→ EXERCISE INSTRUCTIONS: Scan each line of the records for the word "will" and extract the ones that have it.

→ INPUT DATA:
---------------

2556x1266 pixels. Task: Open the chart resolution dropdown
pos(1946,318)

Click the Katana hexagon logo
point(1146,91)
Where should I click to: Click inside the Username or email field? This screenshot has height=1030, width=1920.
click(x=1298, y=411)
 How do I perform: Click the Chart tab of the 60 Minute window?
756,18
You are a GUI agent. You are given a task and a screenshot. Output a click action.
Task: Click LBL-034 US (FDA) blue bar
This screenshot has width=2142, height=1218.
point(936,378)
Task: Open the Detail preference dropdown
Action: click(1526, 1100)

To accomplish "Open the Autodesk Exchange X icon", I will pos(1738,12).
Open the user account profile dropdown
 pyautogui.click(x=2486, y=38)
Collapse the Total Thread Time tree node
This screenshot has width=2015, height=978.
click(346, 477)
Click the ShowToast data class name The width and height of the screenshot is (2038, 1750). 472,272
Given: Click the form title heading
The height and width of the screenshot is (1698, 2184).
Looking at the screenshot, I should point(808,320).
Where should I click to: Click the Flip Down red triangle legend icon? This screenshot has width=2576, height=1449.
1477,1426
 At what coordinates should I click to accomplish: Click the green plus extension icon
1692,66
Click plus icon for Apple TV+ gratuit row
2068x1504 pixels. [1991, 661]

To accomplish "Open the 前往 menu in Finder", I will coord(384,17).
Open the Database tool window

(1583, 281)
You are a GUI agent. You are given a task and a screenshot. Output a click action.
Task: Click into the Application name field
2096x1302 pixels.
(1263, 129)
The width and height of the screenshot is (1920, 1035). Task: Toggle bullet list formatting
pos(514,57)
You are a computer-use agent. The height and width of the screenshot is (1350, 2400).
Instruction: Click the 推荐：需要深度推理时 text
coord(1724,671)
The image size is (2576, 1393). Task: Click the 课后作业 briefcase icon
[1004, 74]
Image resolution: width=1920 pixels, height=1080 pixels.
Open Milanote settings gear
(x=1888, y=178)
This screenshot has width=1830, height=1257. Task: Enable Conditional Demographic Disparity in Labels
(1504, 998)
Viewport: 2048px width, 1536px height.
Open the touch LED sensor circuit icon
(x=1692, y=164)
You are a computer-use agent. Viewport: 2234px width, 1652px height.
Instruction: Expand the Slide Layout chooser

---------------

→ ANSWER FOR THIS EXERCISE:
To accomplish "Open the Autodesk Exchange X icon", I will pos(1738,12).
To accomplish "Open the 前往 menu in Finder", I will coord(384,17).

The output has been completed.